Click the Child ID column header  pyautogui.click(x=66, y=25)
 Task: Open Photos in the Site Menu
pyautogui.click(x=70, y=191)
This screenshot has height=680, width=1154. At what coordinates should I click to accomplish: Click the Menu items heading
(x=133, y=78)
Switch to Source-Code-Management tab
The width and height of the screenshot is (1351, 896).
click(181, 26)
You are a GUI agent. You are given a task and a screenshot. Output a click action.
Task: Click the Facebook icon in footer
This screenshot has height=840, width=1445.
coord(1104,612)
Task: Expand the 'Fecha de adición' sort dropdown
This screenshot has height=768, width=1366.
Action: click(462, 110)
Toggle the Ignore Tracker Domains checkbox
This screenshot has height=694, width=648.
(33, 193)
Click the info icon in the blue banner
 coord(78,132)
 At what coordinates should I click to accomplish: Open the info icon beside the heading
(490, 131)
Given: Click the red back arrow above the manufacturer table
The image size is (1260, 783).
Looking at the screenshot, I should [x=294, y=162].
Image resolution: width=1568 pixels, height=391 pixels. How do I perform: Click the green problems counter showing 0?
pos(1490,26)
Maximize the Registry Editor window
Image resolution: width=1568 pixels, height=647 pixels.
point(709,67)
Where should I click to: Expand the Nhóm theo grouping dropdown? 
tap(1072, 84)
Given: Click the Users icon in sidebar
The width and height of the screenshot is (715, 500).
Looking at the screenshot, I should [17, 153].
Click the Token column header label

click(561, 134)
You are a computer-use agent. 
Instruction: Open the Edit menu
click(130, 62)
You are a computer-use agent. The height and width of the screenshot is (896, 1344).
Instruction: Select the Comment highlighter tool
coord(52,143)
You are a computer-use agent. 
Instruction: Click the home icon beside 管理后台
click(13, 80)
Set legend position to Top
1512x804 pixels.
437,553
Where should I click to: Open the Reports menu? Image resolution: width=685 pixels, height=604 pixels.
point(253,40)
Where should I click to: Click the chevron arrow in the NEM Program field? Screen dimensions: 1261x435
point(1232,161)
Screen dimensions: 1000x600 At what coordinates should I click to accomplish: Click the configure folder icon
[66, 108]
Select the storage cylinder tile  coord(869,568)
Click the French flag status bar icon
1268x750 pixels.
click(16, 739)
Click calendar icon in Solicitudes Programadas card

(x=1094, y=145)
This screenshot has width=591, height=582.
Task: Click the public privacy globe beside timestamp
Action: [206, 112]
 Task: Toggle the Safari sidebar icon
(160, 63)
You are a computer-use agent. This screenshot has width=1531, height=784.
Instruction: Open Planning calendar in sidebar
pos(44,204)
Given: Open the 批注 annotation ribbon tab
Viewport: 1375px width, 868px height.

[GIVEN TASK]
Can you write out every line of the data again, from the line containing "Task: Toggle the Safari sidebar icon" through the end, requests included, adding 144 to each coordinate in the answers?

[ANSWER TO THIS TASK]
 Task: Toggle the Safari sidebar icon
(304, 207)
You are a computer-use agent. This screenshot has width=1531, height=784.
Instruction: Open Planning calendar in sidebar
pos(188,348)
Given: Open the 批注 annotation ribbon tab
Viewport: 1375px width, 868px height.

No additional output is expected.